CMET-21. A PHASE IB STUDY OF PROTON CRANIOSPINAL IRRADIATION FOR THE TREATMENT OF SOLID TUMOR LEPTOMENINGEAL METASTASES

Abstract

Abstract Leptomeningeal metastases (LM) is associated with limited survival and treatment options for patients with solid tumor malignancies. While focal radiotherapy is effective for local palliation, it lacks durability due to cerebrospinal fluid (CSF) tumor cells reseeding. Craniospinal irradiation (CSI) in contrast treats the entire central nervous system (CNS) compartment thus potentially improves disease control.
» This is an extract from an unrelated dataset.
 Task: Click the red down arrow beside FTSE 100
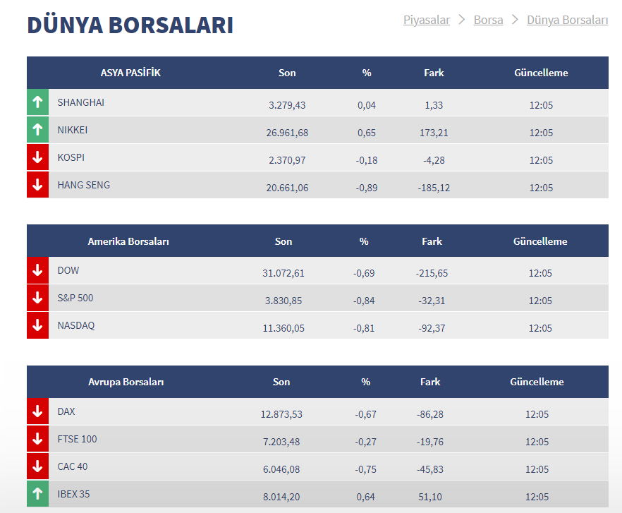click(x=37, y=439)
We performed a phase IB study of proton CSI using 30CGE in 10 fractions for treating solid tumor LM (NCT03520504). The primary end point is dose-liming toxicity (DLT) within 1 month of treatment. Clinical outcomes and CSF circulating tumor cells (CTCs) by CellSearch® were evaluated. Overall (OS) and progression-free survival (PFS) were assessed using Kaplan-Meier estimates. Of the 24 patients enrolled, 4 were excluded from analysis: 3 did not complete treatment due to CNS or systemic disease progression (PD), and 1 completed treatment outside study window. The majority of patients had metastatic lung (55%) and breast (30%) malignancies. At this submission, the median follow-up was 2.8 months (0.5–9.4 months). No DLT was observed. Treatment-related grade 2+ toxicities were: fatigue (G2=43%), anorexia (G2=5%), anemia (G2=10%), thrombocytopenia (G3=5%, G2=10%), and leukopenia (G3=14%, G2=14%). Median survival is not reached with 17 patients (85%) alive with stable/improved LM including 2 with durable CNS control for >9 months, 1 patient alive with CNS and systemic PD at 3.7 months, 2 patients died at 3.6 and 5.1 months with CNS and systemic PD. At 3-month, OS and PFS were 100% and 90% (95% CI 100–72%), respectively. In the 13 patients with CSF CTCs evaluation, decreased quantifiable CTCs at 1-month after proton CSI correlated significantly with improved CNS PFS (log-rank p=0.014). These early findings suggest that proton CSI is a safe and potentially effective treatment for patients with solid tumor LM. CSF biomarkers assessment is needed to better elucidate predictors of response.